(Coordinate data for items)
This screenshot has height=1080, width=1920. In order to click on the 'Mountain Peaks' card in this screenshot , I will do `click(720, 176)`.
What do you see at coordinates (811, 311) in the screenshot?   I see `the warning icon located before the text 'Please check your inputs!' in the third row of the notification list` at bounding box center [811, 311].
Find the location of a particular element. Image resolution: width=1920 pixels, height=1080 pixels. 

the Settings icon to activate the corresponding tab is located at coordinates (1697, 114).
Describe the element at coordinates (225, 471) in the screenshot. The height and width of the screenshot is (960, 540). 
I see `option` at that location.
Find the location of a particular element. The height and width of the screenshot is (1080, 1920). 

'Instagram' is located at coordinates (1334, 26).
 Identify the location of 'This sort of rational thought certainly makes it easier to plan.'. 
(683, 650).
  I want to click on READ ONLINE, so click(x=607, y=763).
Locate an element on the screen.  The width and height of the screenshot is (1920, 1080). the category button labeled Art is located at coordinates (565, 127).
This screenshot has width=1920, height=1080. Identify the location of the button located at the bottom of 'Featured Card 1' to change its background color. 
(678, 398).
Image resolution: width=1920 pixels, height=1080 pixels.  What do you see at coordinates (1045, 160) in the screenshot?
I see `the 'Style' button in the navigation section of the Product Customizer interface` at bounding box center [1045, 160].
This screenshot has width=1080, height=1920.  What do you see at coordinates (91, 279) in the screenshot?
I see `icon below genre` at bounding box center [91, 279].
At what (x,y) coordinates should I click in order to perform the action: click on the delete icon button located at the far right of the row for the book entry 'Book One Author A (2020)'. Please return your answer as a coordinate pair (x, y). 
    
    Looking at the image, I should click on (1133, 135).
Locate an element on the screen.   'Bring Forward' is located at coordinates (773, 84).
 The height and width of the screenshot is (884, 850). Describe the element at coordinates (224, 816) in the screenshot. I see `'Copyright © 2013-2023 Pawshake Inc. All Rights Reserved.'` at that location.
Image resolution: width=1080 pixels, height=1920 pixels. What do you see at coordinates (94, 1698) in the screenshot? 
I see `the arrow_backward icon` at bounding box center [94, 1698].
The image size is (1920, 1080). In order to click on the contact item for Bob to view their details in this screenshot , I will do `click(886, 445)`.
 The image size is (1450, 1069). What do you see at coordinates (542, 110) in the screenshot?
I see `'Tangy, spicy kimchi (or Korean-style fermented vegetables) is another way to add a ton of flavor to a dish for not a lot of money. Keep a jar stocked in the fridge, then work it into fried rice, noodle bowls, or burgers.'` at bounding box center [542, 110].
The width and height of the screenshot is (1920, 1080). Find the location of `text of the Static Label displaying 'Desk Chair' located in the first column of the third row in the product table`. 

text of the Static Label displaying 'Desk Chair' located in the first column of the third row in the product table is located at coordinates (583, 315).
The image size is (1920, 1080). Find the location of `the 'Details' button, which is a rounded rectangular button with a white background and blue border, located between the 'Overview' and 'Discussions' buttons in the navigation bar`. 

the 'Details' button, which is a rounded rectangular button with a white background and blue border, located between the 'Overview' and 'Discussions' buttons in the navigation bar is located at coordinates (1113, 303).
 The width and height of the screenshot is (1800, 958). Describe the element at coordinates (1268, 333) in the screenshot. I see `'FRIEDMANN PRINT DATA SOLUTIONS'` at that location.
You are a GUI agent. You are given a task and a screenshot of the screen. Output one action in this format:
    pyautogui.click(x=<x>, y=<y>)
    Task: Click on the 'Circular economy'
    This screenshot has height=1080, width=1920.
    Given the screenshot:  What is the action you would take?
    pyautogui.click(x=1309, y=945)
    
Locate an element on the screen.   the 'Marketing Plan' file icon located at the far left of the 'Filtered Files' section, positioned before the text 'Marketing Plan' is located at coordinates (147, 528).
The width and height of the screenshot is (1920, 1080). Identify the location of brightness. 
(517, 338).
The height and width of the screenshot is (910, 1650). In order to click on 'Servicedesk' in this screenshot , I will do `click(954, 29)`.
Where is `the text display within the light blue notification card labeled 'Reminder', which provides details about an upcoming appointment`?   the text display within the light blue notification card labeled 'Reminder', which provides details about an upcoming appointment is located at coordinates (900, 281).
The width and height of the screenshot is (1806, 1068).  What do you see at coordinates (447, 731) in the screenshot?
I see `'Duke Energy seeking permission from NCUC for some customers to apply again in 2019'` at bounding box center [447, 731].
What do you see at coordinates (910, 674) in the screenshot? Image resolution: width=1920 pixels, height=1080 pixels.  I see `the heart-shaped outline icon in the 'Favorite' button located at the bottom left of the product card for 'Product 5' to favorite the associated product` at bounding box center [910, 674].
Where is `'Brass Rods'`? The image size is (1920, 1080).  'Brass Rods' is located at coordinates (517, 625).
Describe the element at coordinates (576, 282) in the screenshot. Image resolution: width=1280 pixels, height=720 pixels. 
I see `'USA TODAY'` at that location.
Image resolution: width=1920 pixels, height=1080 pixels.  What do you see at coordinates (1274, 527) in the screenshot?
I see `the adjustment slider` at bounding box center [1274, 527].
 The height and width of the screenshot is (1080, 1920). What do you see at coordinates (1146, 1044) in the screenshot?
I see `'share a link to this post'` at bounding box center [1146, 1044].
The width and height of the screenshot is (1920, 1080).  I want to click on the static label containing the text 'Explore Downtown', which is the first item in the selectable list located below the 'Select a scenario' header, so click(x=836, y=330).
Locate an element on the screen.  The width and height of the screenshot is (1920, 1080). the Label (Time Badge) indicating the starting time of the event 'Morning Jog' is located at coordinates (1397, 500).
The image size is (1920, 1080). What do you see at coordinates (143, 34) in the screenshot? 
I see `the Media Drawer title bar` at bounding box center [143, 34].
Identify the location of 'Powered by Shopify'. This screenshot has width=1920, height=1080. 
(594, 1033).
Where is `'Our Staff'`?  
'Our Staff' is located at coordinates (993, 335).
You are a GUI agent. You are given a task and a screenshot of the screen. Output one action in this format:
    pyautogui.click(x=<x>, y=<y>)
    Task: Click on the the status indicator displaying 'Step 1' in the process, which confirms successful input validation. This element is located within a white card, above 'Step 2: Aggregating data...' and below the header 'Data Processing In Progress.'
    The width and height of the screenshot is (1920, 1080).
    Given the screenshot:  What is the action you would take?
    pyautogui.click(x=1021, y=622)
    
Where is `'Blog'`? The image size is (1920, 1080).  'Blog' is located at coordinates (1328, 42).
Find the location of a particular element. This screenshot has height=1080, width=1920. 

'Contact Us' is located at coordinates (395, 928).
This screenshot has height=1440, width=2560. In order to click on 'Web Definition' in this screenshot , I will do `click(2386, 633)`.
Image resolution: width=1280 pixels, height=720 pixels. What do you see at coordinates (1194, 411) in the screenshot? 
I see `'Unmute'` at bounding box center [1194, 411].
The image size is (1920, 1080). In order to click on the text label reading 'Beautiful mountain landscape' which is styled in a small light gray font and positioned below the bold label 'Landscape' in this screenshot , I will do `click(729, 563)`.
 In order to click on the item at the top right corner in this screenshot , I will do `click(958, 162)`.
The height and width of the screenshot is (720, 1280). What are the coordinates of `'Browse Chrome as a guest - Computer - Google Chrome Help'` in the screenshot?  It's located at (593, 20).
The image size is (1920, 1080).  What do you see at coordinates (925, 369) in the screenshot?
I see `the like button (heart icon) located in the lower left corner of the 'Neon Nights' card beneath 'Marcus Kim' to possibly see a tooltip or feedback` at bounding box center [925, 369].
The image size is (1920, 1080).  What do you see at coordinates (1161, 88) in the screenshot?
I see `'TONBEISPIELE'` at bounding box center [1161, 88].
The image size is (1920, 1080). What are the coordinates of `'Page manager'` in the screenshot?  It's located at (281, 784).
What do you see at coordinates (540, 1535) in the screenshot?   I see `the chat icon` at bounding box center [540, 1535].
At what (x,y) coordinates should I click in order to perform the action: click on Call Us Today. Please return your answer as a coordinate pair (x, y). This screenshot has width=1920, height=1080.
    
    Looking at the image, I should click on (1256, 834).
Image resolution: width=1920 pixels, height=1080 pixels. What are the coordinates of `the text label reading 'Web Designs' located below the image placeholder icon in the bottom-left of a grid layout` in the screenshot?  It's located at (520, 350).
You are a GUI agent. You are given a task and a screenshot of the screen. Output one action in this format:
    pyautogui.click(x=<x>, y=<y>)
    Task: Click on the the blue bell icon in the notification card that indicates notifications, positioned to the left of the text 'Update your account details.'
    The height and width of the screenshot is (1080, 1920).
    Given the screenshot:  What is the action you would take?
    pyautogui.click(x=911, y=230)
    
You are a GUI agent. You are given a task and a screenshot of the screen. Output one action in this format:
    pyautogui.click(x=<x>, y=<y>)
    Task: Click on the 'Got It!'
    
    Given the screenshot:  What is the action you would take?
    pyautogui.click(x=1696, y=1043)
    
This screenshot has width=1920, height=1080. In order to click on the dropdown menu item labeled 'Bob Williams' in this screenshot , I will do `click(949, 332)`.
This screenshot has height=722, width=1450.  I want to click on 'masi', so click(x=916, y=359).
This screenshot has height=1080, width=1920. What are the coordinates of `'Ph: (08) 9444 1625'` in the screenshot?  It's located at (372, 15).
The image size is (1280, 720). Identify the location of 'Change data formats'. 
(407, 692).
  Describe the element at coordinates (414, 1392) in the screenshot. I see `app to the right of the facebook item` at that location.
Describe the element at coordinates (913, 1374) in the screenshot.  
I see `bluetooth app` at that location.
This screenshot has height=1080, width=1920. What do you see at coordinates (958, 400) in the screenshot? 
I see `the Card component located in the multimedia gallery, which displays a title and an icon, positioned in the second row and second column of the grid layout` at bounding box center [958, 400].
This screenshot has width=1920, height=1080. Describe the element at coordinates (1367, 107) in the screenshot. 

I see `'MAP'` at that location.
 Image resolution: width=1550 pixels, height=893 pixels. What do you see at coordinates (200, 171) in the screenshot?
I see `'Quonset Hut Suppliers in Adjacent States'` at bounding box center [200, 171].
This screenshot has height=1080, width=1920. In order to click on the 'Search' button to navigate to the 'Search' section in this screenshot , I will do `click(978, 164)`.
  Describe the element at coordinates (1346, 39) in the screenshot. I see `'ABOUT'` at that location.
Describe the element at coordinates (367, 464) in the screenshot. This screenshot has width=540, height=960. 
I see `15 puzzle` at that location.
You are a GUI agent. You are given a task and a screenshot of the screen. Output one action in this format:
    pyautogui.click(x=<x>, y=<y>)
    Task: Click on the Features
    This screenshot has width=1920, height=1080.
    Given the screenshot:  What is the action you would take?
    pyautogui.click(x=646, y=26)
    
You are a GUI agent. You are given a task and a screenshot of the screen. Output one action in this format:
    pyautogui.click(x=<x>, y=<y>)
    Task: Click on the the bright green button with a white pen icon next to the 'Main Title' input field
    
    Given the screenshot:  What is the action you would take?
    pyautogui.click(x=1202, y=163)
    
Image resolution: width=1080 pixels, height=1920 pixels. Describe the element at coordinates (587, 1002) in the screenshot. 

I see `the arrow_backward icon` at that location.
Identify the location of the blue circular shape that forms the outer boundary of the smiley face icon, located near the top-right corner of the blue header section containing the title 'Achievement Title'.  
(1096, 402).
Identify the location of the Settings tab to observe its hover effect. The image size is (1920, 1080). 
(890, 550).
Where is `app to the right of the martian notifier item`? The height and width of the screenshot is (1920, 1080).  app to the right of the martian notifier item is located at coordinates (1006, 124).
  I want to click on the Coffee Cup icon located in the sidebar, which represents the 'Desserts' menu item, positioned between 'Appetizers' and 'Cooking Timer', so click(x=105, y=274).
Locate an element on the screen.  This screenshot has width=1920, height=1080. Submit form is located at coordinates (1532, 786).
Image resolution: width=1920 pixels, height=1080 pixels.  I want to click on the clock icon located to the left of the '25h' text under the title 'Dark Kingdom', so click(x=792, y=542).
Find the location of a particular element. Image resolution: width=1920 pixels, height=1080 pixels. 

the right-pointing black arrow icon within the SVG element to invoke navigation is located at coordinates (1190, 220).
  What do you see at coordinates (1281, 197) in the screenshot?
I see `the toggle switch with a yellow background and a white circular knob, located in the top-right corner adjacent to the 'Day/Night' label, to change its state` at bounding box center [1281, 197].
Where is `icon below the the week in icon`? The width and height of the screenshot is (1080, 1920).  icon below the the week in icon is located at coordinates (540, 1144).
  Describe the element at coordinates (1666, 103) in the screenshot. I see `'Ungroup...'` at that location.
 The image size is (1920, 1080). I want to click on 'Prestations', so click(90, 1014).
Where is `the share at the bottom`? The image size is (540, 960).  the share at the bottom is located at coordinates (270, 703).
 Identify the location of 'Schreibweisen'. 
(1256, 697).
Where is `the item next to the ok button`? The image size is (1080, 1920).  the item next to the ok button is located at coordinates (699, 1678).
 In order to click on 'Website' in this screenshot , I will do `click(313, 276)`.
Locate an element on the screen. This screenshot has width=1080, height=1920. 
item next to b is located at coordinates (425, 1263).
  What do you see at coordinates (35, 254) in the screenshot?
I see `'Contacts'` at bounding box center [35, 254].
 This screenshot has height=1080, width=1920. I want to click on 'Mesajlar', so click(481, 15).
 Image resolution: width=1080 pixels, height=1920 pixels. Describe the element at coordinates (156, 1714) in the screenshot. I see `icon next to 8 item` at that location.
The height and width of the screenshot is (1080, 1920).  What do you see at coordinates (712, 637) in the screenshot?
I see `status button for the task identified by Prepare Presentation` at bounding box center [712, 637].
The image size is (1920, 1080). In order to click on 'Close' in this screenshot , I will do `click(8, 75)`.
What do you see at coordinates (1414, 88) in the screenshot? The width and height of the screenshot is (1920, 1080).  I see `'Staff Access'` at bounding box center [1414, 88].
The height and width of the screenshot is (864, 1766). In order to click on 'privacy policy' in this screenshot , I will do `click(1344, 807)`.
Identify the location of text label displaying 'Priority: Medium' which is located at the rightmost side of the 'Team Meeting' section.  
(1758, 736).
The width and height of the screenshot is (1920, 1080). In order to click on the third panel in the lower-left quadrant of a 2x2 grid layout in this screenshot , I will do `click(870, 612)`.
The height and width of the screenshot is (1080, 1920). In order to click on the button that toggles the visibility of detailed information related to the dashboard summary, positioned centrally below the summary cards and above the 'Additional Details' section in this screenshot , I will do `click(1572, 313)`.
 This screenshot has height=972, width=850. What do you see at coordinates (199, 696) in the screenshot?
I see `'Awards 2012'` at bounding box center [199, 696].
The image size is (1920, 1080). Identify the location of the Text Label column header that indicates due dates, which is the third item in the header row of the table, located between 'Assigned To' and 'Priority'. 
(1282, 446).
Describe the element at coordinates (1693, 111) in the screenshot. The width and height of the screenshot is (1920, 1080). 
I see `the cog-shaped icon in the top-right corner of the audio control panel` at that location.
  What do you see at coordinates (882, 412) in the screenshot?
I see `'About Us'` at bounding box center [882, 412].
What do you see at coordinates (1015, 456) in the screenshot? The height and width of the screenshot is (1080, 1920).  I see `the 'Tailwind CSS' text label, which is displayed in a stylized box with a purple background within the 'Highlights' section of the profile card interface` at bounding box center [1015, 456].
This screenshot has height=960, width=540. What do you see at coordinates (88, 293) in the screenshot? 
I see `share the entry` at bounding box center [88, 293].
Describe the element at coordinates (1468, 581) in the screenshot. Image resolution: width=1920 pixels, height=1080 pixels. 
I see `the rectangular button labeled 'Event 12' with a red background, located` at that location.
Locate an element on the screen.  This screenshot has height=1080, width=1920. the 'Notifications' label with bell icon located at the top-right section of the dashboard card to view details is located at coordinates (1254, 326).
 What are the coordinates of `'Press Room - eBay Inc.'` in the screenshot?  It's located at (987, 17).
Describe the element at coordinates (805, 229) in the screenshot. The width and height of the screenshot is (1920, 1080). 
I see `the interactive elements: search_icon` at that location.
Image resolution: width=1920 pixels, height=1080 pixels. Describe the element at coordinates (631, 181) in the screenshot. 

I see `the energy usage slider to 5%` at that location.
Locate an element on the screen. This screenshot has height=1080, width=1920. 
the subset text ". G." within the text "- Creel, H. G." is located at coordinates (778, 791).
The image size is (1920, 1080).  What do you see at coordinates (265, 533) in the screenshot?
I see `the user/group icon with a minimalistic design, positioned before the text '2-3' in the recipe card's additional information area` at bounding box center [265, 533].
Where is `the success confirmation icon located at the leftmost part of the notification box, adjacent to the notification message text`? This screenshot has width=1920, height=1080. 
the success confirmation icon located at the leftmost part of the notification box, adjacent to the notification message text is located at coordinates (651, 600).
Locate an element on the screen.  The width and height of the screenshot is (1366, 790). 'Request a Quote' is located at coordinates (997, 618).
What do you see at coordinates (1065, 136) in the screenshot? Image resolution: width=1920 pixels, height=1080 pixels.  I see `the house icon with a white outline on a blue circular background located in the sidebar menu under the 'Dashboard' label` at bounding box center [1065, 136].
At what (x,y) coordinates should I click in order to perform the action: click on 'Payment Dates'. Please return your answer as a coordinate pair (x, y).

**Task goal**. Count the lines of the records above that contain the string "Settings", and reply with the number alone.

**Output**. 2